Top of DATASET CONTENT

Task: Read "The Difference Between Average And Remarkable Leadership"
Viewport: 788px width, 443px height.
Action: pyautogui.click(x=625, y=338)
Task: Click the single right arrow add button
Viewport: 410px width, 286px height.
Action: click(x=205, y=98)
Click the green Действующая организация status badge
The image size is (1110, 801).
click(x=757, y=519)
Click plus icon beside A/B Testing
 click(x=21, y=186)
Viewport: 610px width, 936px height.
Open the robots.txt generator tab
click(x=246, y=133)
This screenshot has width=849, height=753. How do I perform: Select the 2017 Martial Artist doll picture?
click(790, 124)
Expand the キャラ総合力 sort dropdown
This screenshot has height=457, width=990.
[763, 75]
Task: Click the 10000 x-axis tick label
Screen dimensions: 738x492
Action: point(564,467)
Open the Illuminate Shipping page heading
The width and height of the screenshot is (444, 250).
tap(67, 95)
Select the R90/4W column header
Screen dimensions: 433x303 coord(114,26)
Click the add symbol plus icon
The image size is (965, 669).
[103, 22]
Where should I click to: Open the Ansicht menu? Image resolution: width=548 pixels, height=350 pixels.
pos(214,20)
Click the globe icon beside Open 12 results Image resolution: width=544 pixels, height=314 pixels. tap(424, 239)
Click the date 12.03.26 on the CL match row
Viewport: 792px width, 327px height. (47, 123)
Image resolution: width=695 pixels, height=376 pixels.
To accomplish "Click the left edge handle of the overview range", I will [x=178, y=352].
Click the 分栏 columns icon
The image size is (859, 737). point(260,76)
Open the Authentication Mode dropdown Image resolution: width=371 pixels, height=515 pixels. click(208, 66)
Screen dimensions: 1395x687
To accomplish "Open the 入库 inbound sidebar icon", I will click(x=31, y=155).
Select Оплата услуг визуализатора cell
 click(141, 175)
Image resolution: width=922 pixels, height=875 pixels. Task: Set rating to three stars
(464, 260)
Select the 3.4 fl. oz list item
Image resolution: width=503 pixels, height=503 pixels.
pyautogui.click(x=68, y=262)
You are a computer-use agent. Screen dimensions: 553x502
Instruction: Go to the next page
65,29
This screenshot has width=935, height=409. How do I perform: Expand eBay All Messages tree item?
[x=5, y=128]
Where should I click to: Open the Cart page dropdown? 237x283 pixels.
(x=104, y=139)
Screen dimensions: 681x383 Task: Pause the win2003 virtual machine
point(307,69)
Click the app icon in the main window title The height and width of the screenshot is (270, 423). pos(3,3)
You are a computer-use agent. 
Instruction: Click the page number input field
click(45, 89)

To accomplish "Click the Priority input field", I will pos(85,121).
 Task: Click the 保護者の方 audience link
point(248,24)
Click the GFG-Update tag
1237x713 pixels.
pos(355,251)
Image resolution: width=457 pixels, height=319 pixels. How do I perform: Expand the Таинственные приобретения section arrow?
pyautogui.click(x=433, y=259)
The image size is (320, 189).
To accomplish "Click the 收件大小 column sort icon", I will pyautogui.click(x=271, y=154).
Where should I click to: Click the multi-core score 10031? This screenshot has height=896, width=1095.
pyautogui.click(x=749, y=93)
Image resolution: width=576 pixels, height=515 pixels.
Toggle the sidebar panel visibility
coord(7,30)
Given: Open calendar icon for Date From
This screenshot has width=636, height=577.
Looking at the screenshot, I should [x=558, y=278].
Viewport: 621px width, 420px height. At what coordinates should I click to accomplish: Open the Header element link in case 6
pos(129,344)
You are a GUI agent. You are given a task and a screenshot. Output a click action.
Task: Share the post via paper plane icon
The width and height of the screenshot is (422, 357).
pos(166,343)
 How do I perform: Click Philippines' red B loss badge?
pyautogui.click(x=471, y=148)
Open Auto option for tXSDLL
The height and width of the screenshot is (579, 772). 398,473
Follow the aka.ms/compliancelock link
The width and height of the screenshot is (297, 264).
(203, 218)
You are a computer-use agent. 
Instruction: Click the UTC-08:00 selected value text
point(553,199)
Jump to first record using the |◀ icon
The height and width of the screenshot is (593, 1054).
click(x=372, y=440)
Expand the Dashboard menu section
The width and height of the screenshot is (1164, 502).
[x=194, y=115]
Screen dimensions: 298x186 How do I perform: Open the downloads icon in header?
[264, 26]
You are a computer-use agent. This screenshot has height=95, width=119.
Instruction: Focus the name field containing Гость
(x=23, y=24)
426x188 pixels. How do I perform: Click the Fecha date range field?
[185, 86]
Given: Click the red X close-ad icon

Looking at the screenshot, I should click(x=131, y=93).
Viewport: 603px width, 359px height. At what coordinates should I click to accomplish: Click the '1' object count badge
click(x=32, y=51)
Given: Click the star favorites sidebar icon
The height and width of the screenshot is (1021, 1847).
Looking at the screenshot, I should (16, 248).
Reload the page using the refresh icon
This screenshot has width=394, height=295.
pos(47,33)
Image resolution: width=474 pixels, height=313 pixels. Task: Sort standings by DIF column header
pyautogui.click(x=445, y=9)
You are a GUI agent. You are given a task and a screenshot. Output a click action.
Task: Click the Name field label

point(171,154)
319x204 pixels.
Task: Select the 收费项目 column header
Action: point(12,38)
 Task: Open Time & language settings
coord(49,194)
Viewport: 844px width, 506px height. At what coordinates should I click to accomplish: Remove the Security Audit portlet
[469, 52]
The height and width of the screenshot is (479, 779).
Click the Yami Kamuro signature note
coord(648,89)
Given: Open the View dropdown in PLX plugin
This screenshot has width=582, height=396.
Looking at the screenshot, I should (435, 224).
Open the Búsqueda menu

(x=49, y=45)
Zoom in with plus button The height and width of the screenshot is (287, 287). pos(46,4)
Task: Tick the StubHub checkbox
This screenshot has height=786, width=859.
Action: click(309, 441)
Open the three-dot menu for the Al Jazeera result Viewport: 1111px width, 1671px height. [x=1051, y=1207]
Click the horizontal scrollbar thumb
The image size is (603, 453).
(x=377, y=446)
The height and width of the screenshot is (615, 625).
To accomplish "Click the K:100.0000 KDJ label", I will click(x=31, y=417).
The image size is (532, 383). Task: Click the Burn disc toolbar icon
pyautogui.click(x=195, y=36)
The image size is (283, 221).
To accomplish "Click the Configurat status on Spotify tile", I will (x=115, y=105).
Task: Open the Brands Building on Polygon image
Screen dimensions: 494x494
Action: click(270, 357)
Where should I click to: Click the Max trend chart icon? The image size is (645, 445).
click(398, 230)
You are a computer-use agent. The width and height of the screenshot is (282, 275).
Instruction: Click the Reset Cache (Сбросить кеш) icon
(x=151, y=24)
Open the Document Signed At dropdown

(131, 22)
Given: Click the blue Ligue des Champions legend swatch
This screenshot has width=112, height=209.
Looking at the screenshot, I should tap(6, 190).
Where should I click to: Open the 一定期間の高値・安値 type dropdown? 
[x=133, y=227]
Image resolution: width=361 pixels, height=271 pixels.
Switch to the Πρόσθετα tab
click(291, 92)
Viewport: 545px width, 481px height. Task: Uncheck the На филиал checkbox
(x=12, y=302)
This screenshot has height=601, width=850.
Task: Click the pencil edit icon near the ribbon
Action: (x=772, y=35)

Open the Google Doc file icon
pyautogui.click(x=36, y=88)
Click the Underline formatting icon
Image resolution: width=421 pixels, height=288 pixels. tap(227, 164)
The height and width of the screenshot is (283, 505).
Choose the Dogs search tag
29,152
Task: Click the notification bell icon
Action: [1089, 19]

Bottom of DATASET CONTENT

» **REQUIREMENT**
Where a line above holds the string "computer", copy that line.

» **EXERCISE OUTPUT**
You are a computer-use agent. Screen dimensions: 553x502
You are a computer-use agent. 
You are a computer-use agent. 
You are a computer-use agent. This screenshot has height=95, width=119.
You are a computer-use agent. The width and height of the screenshot is (282, 275).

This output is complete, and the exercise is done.